Can you write out all of the material below again, requests included, adjusting each coordinate in the answers by adding 108? Leave the pictures out of your answer.

>> begin Extracted entries

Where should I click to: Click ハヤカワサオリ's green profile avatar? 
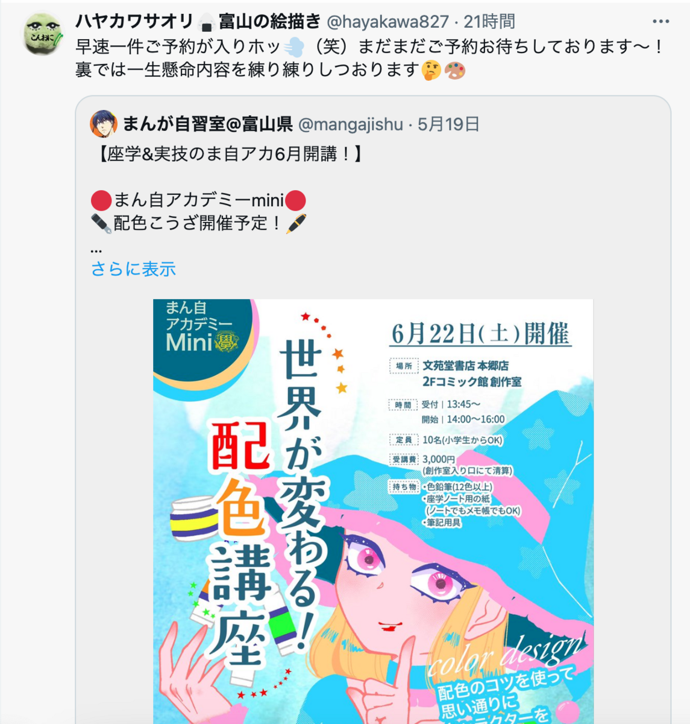pyautogui.click(x=43, y=34)
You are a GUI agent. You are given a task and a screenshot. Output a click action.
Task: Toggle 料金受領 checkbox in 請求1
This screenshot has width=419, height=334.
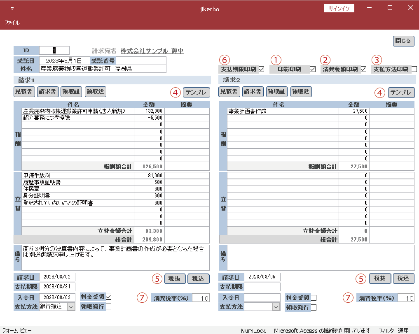109,297
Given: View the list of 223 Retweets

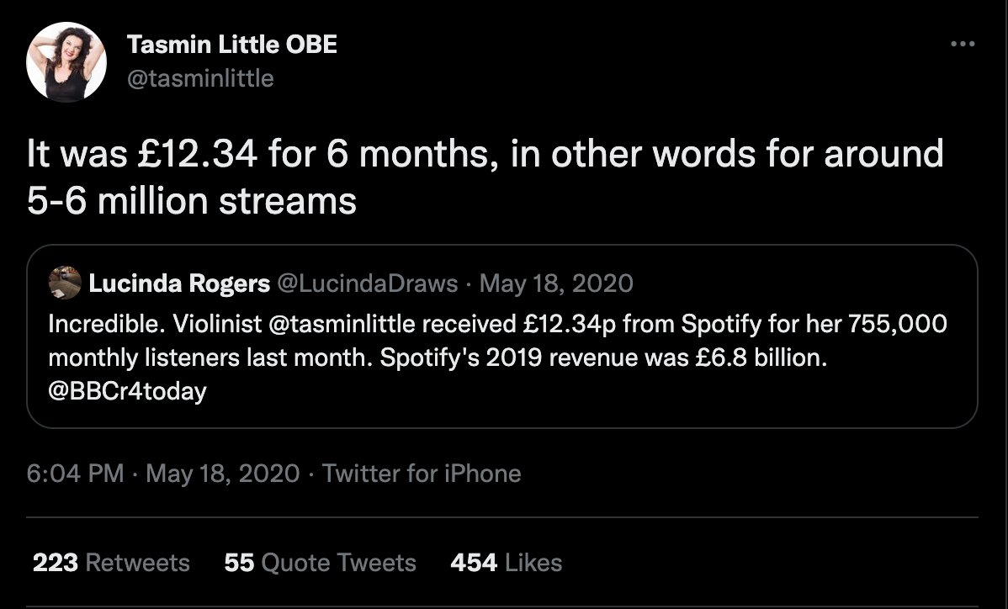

>> end Extracted entries

▸ Written answer
Where should I click to: Click ハヤカワサオリ's green profile avatar? 
pyautogui.click(x=151, y=142)
You are a GUI agent. You are given a task and a screenshot. Output a click action.
Task: Toggle 料金受領 checkbox in 請求1
This screenshot has width=419, height=334.
217,405
Given: View the list of 223 Retweets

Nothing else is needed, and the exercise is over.